Ha pasado un año desde cuando sucedió lo impensable. Estados Unidos perdió el sello de confiabilidad financiera, Triple A de los que se jactan los estados cuyas finanzas públicas son las más seguras. Las agencias de calificación tampoco acogieron bien la déficit público – no muy lejos del 10% del PIB – ni el deuda creciente ni, sobre todo, la animosidad del Congreso por la renovación del límite de la deuda pública: un punto muerto creado por la incapacidad de ponerse de acuerdo (entre republicanos y demócratas), un punto muerto que había llevado al orgulloso Tesoro de EE. UU. peligrosamente cerca de dejar de pagar los intereses de la deuda.
En situazione No ha cambiado mucho desde entonces, si es cierto que el déficit sigue siendo elevado, y no se vislumbra ningún plan de reducción a medio plazo, más allá de lo que pasa por el guante de la "precipicio fiscal' principios de 2013: una repentina contracción del 4% del PIB, desde el final de los recortes de impuestos de la era Bush y el comienzo de los recortes automáticos de gastos; apretón que pondría a la economía de rodillas.

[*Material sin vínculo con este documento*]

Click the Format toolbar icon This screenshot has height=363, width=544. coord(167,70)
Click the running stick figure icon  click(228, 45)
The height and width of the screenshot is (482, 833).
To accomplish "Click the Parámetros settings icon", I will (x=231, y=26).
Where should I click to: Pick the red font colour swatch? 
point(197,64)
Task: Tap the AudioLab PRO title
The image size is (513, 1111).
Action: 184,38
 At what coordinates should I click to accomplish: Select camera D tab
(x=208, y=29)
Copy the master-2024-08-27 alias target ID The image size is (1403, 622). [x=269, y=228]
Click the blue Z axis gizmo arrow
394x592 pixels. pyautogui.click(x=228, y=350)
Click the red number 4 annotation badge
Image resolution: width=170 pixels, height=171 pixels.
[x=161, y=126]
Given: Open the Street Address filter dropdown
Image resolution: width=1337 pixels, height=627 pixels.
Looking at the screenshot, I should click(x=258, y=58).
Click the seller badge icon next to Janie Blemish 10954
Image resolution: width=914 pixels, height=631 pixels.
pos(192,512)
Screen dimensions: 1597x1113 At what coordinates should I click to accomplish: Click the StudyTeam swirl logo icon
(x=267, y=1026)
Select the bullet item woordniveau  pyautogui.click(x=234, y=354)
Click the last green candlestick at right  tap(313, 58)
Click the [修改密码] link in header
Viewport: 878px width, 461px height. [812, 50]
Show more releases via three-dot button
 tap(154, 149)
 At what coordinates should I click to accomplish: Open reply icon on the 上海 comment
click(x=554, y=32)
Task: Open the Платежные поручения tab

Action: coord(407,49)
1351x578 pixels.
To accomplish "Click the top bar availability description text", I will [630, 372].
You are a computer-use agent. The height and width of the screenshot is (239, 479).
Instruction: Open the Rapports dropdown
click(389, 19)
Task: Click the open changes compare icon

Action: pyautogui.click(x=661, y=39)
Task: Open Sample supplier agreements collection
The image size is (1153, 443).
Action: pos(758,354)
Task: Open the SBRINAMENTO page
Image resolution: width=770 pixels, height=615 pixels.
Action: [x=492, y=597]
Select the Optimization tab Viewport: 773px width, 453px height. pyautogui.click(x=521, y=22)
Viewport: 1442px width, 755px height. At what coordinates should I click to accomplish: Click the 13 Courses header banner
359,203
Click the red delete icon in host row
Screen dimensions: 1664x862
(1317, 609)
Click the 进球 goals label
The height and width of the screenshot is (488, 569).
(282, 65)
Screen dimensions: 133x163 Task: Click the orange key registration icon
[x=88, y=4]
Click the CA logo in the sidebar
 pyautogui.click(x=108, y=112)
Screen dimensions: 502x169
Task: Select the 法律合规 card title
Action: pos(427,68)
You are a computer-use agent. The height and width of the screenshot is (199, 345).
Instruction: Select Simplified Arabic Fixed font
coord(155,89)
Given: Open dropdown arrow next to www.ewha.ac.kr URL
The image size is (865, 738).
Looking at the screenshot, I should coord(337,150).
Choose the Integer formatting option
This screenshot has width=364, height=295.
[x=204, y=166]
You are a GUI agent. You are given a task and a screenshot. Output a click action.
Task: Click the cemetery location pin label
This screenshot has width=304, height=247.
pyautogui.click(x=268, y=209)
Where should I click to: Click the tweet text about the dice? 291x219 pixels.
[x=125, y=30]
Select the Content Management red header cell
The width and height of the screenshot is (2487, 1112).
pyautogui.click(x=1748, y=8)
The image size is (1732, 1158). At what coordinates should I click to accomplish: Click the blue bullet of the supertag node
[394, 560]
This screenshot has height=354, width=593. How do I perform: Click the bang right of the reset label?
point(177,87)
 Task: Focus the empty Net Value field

La función de los gritos de alarma lanzados por las agencias de calificación es advertir a los ahorradores: tengan cuidado de prestar dinero a países desviados, o, si realmente quieren prestarlo, pidan tasas de interés más altas. Pero esta vez las agencias de calificación le han ladrado a la luna. Desde hace un año, el Tesoro de EE. UU. continúa financiándose con la mayor facilidad, e incluso las tasas han caído a mínimos históricos. Por supuesto, la crisis del euro ayudó: como dijo Bill Gross, tener 'la camisa menos sucia entre las de la lavandería' es algo que pesa sobre las elecciones de los inversores.